Coalition of Cities and States Sues to Save Obama-Era Power Plant Emissions Rules
WASHINGTON – A coalition of 22 states and seven major cities sued the Trump administration Tuesday in a bid to prevent it from dismantling an Obama-era regulation that established national limits on the carbon emissions from coal-fired power plants.
In a petition filed in the U.S. Court of Appeals for the District of Columbia, the plaintiffs, led by New York Attorney General Letitia James, argue the White House has offered no sound scientific justification for voiding and replacing the regulation with less stringent standards.

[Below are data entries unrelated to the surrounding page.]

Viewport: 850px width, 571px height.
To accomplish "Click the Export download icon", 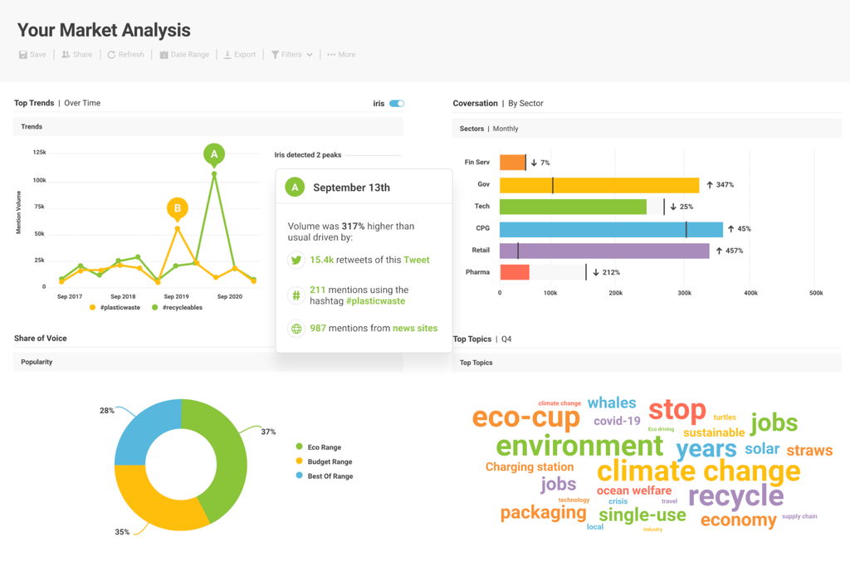I will click(x=227, y=55).
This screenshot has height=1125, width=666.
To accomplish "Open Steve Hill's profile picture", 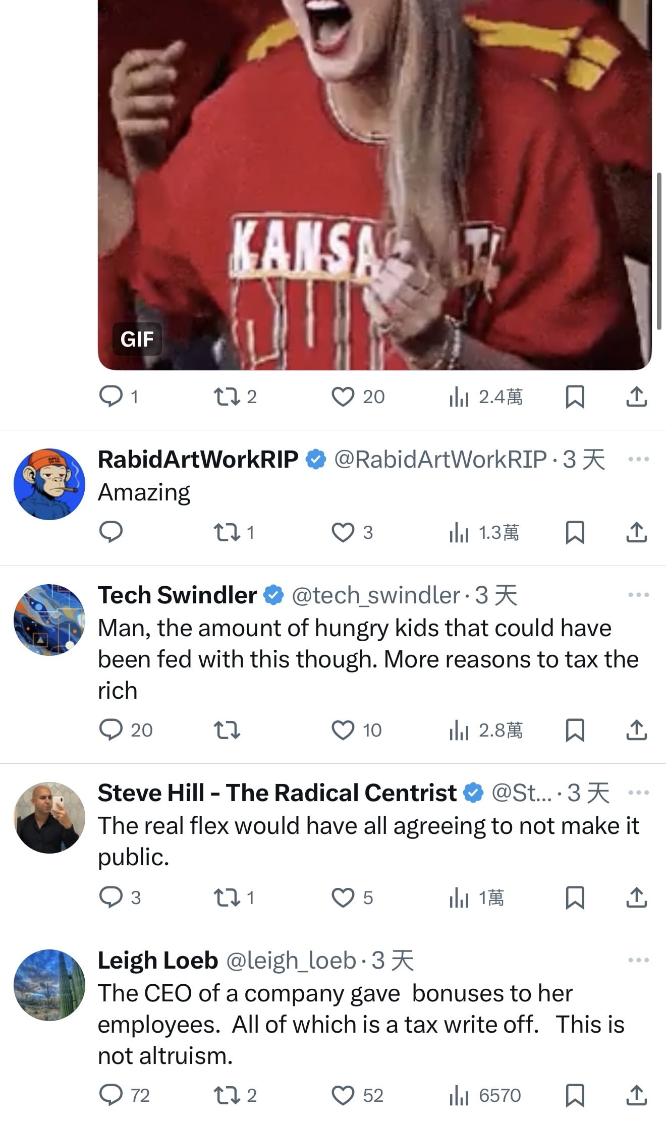I will (49, 818).
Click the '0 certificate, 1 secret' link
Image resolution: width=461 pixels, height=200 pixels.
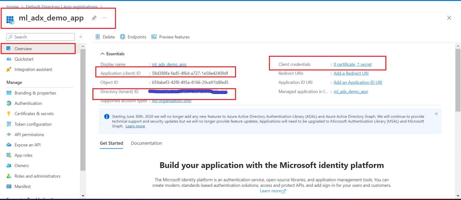(352, 64)
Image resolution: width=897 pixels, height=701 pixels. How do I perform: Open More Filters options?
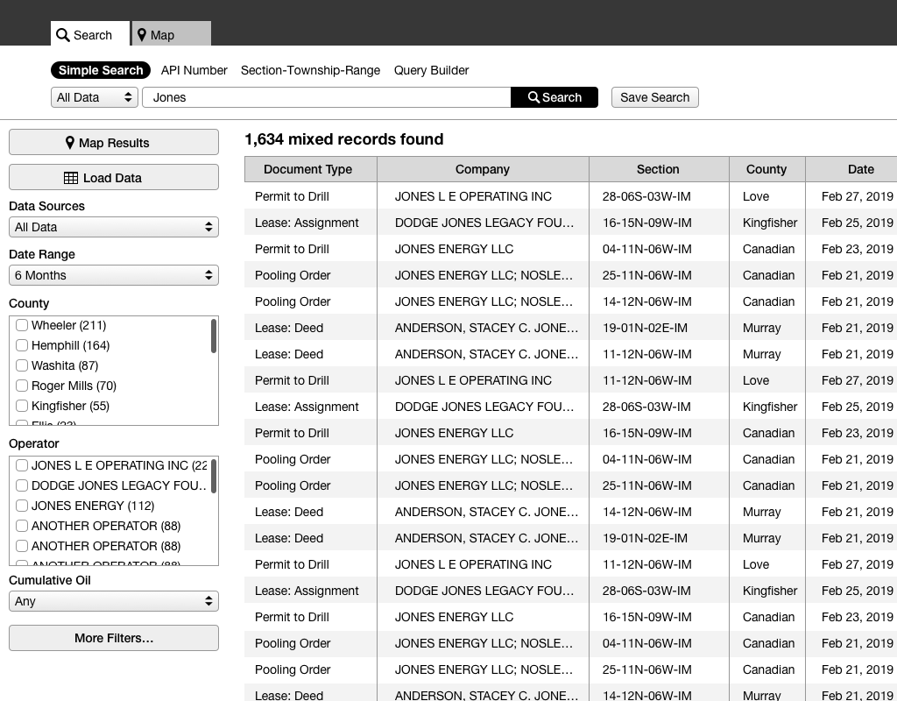point(113,638)
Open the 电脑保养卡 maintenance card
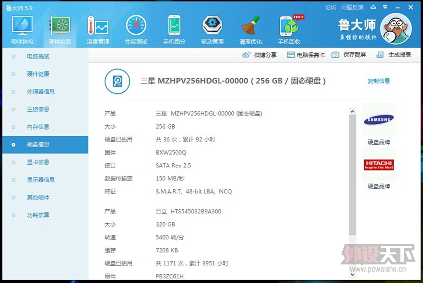Image resolution: width=423 pixels, height=283 pixels. click(306, 55)
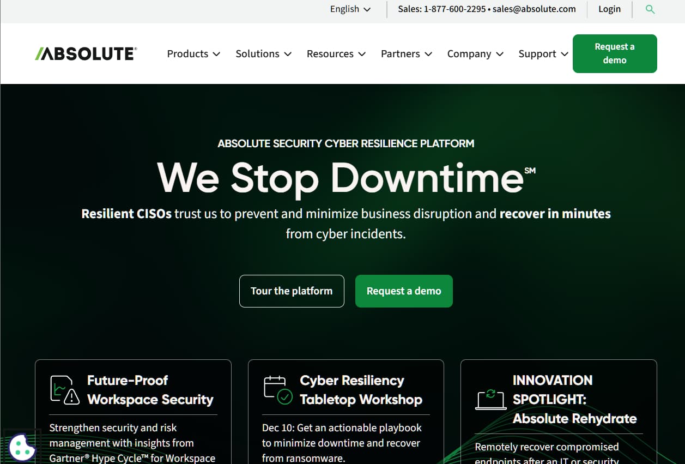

“The science is indisputable; our climate is changing. Ice caps are melting. Sea levels are rising. Weather is becoming more and more extreme. Without significant course correction, we are careening towards a climate disaster,” Attorney General James said.
“Rather than staying the course with policies aimed at fixing the problem and protecting people’s health, safety, and the environment, the Trump Administration repealed the Clean Power Plan and replaced it with this ‘Dirty Power’ rule,” she continued, promising her office, ” and this groundbreaking coalition of states and cities from across the nation, will fight back against this unlawful, do-nothing rule in order to protect our future from catastrophic climate change.”
The Clean Power Plan unveiled by then-President Obama in August 2015 required states to implement plans to reduce carbon dioxide emissions by 2022, and encouraged them to do so by closing the worst-polluting plants and replacing the power they produce with cleaner natural gas or renewable energy.
In announcing the plan, Obama said the United States had an obligation to rein in its release of carbon dioxide and related emissions, which are considered a major contributor to climate change because they trap the sun’s heat rather than allowing it to filter off into space.
In fact, at the time, many coal-fired plants were already closing. A total of 289 have closed since 2010, representing about 40 percent of the nation’s coal-fired power capacity. Another 241 coal-fired plants remain open.
Only one new coal-fired plant has opened — in Alaska — since President Trump took office nearly three years ago.
In fact, estimates released earlier this year by the Energy Information Administration suggest coal will comprise only about 25 percent of the nation’s energy mix by the end of the summer, down from 35 percent in 2015. Much of that capacity was replaced by natural gas.
As far as the plaintiff states and cities are concerned the continued decline of coal is beside the point. What they are arguing is that the Environmental Protection Agency’s replacement for the Obama rule is so lax as to almost be laughable and could actually extend the life of the remaining coal-fired plants.
The EPA finalized its Affordable Clean Energy rule, which gives states more time and authority to decide how to implement emissions reductions from coal-fired plants, in June.
“Besides ignoring the science of climate change – the text of the ACE rule barely mentions climate change, much less recognize[s] the dire threat it poses to people’s health, the economy, and the environment – the rule disregards requirements of the federal Clean Air Act,” James said.
Three years ago, several Republican-led states and coal industry groups sued to block the Obama-era rule from going into effect, and in 2016 they succeeded in convincing the U.S. Supreme Court to temporarily block the Obama administration from enforcing the rule.
A spokesman for the EPA said the agency does not comment on pending litigation.